Tetrahedral analog of the Pythagorean theorem

Tetrahedron has four triangular faces. Suppose three of those faces come together like the vertices of a cube, each perpendicular to the other. let A1, A2And A3 Find the area of ​​three triangles meeting at this corner A0 Let be the area of ​​the remaining face, which is opposite the right corner.

De Guia’s theorem, published in 1783, states

A0²= A1²+ A2²+ A3².

We will illustrate De Gua’s theorem using Python.

from numpy import *

def area(p1, p2, p3):
    return 0.5*abs(linalg.norm(cross(p1 - p3, p2 - p3)))

p0 = array([ 0, 0,  0])
p1 = array([11, 0,  0])
p2 = array([ 0, 3,  0])
p3 = array([ 0, 0, 25])

A0 = area(p1, p2, p3)
A1 = area(p0, p2, p3)
A2 = area(p0, p1, p3)
A3 = area(p0, p1, p2)

print(A0**2 - A1**2 - A2**2 - A3**2)

As expected, it prints 0.

higher dimensions

A natural question is whether De Guia’s theorem generalizes to higher dimensions, and indeed it does.

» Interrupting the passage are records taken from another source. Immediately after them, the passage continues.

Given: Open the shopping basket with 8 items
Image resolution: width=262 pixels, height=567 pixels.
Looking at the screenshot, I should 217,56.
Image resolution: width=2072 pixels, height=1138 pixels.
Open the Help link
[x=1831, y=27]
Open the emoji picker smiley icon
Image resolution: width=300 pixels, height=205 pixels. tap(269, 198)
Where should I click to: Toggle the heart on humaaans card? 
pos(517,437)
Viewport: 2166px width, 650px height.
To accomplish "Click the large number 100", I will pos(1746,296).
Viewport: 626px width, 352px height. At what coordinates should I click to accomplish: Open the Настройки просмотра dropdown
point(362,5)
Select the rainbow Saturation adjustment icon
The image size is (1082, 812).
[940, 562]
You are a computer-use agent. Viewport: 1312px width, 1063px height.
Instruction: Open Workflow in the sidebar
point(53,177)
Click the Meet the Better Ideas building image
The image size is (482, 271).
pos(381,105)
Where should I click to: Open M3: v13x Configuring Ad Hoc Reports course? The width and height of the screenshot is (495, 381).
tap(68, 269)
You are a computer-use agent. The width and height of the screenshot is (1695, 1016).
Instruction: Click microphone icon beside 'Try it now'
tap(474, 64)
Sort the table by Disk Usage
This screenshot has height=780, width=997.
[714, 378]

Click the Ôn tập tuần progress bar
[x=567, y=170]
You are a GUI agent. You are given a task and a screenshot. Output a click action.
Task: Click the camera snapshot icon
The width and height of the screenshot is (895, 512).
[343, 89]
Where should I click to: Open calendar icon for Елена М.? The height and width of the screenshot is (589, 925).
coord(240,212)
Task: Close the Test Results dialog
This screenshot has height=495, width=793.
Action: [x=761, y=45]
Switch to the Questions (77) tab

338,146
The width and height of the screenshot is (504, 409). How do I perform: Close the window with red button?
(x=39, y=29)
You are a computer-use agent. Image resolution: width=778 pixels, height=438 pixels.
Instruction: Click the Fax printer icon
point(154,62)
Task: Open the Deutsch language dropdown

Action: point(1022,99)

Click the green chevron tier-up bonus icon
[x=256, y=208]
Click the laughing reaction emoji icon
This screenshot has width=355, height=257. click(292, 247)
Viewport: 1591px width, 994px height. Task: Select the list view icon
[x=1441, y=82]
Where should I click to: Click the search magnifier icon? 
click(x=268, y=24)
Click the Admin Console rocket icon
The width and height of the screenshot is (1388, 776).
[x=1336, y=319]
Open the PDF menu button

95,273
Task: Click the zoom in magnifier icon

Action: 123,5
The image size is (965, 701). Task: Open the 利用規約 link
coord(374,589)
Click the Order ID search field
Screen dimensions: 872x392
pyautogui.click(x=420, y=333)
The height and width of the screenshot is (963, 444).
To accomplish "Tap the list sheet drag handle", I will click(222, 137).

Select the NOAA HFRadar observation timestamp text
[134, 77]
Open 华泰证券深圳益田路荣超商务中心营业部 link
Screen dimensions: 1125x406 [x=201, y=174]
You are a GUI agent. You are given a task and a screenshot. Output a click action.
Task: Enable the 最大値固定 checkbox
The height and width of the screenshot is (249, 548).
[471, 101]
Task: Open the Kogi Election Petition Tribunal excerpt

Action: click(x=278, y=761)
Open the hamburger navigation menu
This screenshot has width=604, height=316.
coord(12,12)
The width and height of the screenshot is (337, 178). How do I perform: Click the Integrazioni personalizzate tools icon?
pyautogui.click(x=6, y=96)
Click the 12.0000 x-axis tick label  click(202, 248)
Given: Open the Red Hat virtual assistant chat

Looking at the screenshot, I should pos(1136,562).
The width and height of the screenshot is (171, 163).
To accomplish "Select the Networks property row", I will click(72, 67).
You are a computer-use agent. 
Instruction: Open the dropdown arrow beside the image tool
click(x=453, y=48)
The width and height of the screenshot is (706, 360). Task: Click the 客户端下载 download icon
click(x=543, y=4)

Let’s say you have a 4-simplex where one corner fits into the corner of a hypercube. The 4-simplex has 5 vertices. If you omit any vertex, the remaining 4 points determine a tetrahedron. let V0 Let be the volume of the tetrahedron formed by excluding the vertices at the vertices of the hypercube, and let V1, V2, V3And V4 Let be the volume of the tetrahedra formed by collapsing every other vertex. Then

V0²= V1²+ V2²+ V3²+ V4².

You can equally extend the theorem to higher dimensions.

Let’s describe the theorem for the 4-simplex in Python. The volume of a tetrahedron can be calculated as

V = date(Yes,1/2/6

Where? Yes Gram matrix is ​​calculated in the code below.

def volume(p1, p2, p3, p4):
    u = p1 - p4
    v = p2 - p4
    w = p3 - p4

    # construct the Gram matrix
    G = array( [
            [dot(u, u), dot(u, v), dot(u, w)],
            [dot(v, u), dot(v, v), dot(v, w)],
            [dot(w, u), dot(w, v), dot(w, w)] ])

    return sqrt(linalg.det(G))/6

p0 = array([ 0, 0,  0, 0])
p1 = array([11, 0,  0, 0])
p2 = array([ 0, 3,  0, 0])
p3 = array([ 0, 0, 25, 0])
p4 = array([ 0, 0,  0, 7])

V0 = volume(p1, p2, p3, p4)
V1 = volume(p0, p2, p3, p4)
V2 = volume(p0, p1, p3, p4)
V3 = volume(p0, p1, p2, p4)
V4 = volume(p0, p1, p2, p3)

print(V0**2 - V1**2 - V2**2 - V3**2 - V4**2)

This prints -9.458744898438454e-11. The result is 0, the limits of floating point arithmetic.

numerical analysis

Floating point arithmetic is typically accurate to 15 decimal places. Why is the above numerical error relatively large? Loss of precision is the usual suspect: subtracting nearly identical numbers. we have

V0 = 130978.7777777778

And

V1**2 + V2**2 + V3**2 + V4**2 = 130978.7777777779

Both results are correct up to 16 decimal places, but when we subtract them we lose all precision.